After investigating the biogas innovation taking Victoria by storm at Kia Ora piggery in Yarrawalla, it’s evident that Australia’s rural landscape is set to become a key player in the eco-friendly energy production of the future. With efficiency at the top of the agenda, piggery owner Tom Smith makes sure nothing goes to waste on his farm.
Capturing 120,000 tonnes of pig manure from 24,000 pigs per year and hoping to reduce his greenhouse gas emissions by 81 per cent, Tom Smith is certainly making energy production very much a part of the natural cycle. Master Plumbers Member Phil Kelly, Director of Kelly Plumbing, has played a pivotal role in the design and installation of the plumbing arms of the project, which has not been without its fair share of difficulties, as Kate Stephenson reports.
There are lots of things on Tom Smith’s farm that you won’t see anywhere else. There’s a shed out the back where they process up to 30 tonnes a day of unused or rejected canned and packaged foods, that he saves from becoming landfill by feeding what would become waste food to the pigs. ‘We try to do everything in house,’ says Smith, who seems to have a solution on how to put anything to use for the betterment of the environment.
‘We process and reuse everything we can on site. We try to use what we have, and put it to good use.’

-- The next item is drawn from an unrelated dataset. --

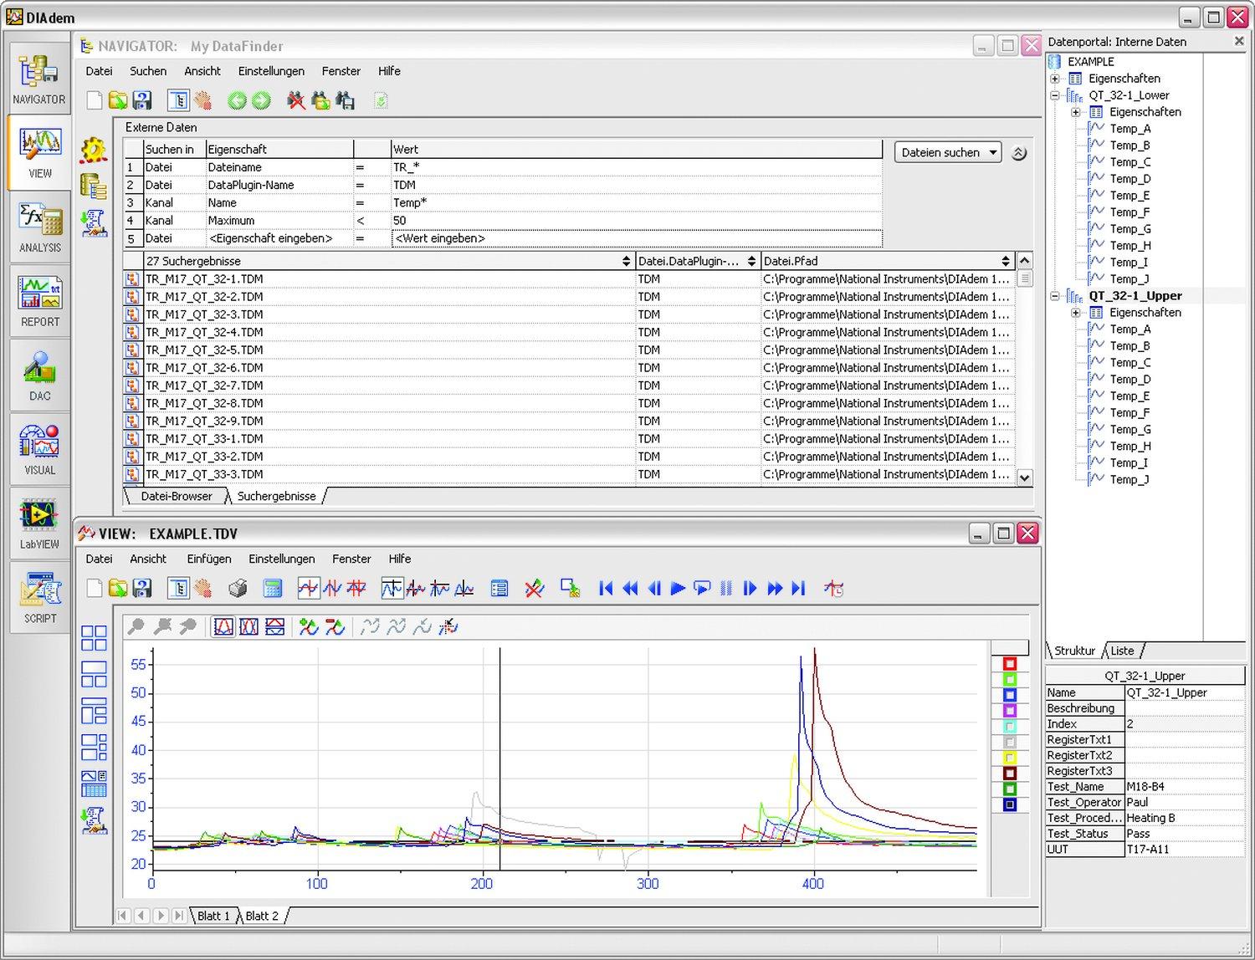The height and width of the screenshot is (960, 1255).
Task: Open the ANALYSIS panel in sidebar
Action: pos(40,227)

Smith’s intelligent system uses anaerobic digestion to capture biogas in covered effluent ponds. This is then used to replace Liquefied Petroleum Gas (LPG) for heating. In the near future, Tom will generate enough electricity to power his farm on pig waste alone.

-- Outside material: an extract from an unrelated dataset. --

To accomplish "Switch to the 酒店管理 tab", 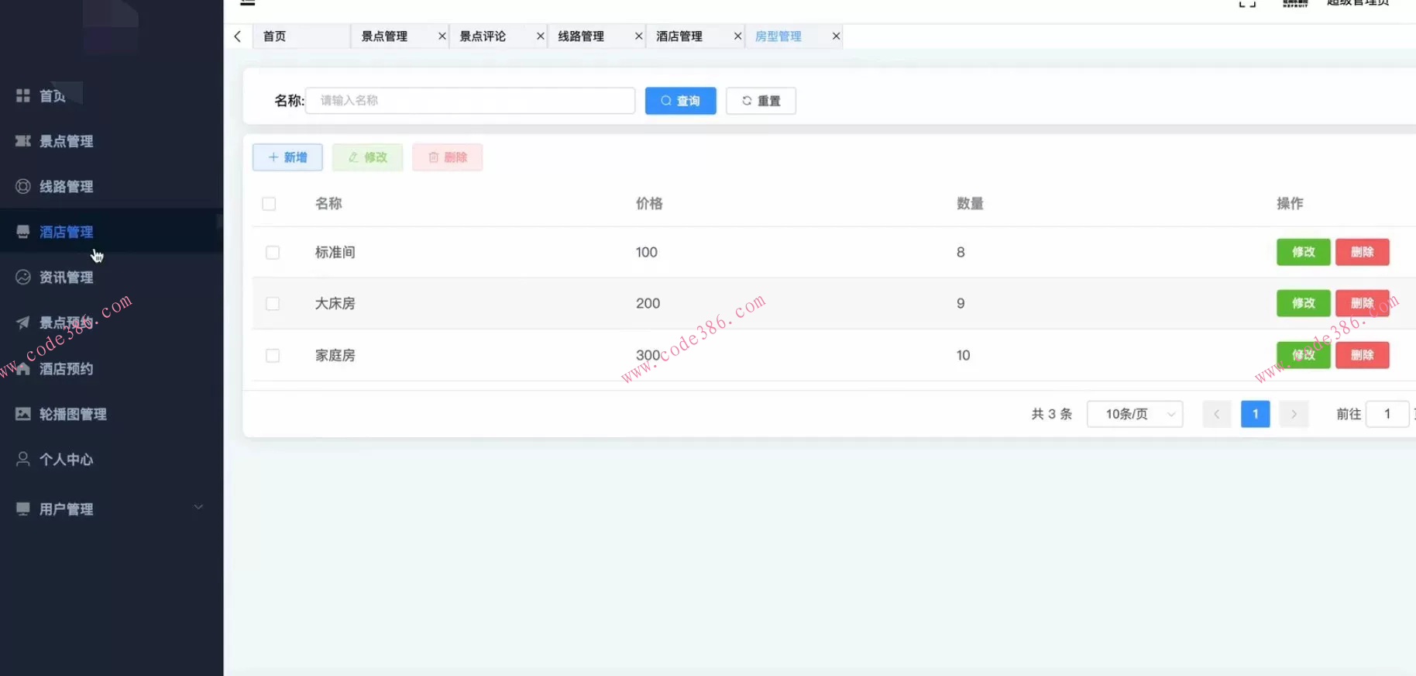I will (679, 36).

‘Initially, the anaerobic pond was our Achilles heel,’ he says. The aroma has always been a real issue in the pig industry. Where it was formerly a liability, we are proud to have not only stopped the smell, but made it an asset, harvesting gas to push a whole new dynamic in the plumbing industry.’
Phil Kelly explains what’s involved from a plumbing perspective. ‘There are two parts to the gas componentry in a situation like this. The appliances inside are type B appliances, and then there is the complex gas piping that connects the two. The appliance part is controlled by a guy called Steve Pearson who I brought onto the site, and myself. I did a lot of the management of the project and negotiations with Energy Safe Victoria.’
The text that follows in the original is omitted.